Il rappelle par exemple que le Hrissé est non seulement préparé pour l’Assomption, le
15 août, chez les Chrétiens, mais aussi pour célébrer la fin de la Achoura chez les
Chiites. Au fil des pages, un plat familial fait remonter les bribes de vie de divers
interlocuteurs, qui associent telle recette à telle période de leur vie et de l’histoire du
pays. Un dessert rappelle que telle communauté a bel et bien vécu dans tel secteur de
Beyrouth autrefois, même si tout le monde dans le quartier l’a oublié. Du coup, devant
mes casseroles, je réfléchis. Avec du pain, du beurre, de l'eau et du sucre j’essaie
maladroitement d’appliquer la recette du Hroo Osboo, un dessert archi simple, « le
dessert du pauvre par excellence », explique le livre. Je me dis que ces ingrédients sont
encore aujourd’hui mélangés avec dextérité dans les marmites d’une femme de la
campagne, quelque part dans la montagne. Mais ces gestes n’en ont peut-être plus pour
longtemps, si l’exode vers les villes continue à dépeupler les villages et interrompre la
transmission de la connaissance culinaire de mère en fille, m'a expliqué Chérine
Yazbeck. Ce livre est un outil de transmission. Ces gestes gardent-ils la même
signification si c’est moi qui les exécute, dans ma cuisine bien équipée ? Sans doute
pas. Mais tant pis, grâce à ce livre, ils ont gagné un témoin.
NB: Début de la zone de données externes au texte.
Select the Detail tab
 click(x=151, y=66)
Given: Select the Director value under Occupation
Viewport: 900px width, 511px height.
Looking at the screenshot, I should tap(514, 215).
La cuisine libanaise du terroir est un ouvrage militant finalement. Un livre écoresponsable, qui invite à faire avec les produits qu’on a autour de soi sans détruire toute
la richesse animale et végétale du pays. A propos d’un condiment ou d’une plante
aromatique, il souligne toute la biodiversité végétale du Liban et répertorie, avec l’aide
d’un chercheur du CNRS, toutes les plantes comestibles qu’on peut encore y trouver (un
travail jamais réalisé auparavant). Evoquant la cuisine de la mer, l’ouvrage glisse
quelques remarques percutantes sur les techniques de pêche aussi dévastatrices
qu’illégales qui, en toute impunité, détruisent la faune aquatique des eaux libanaises.
Parfois grave mais jamais morose, ce livre rappelle finalement qu’il n’est pas trop tard
pour sauver le patrimoine naturel du pays. Pas trop tard, mais tout juste temps.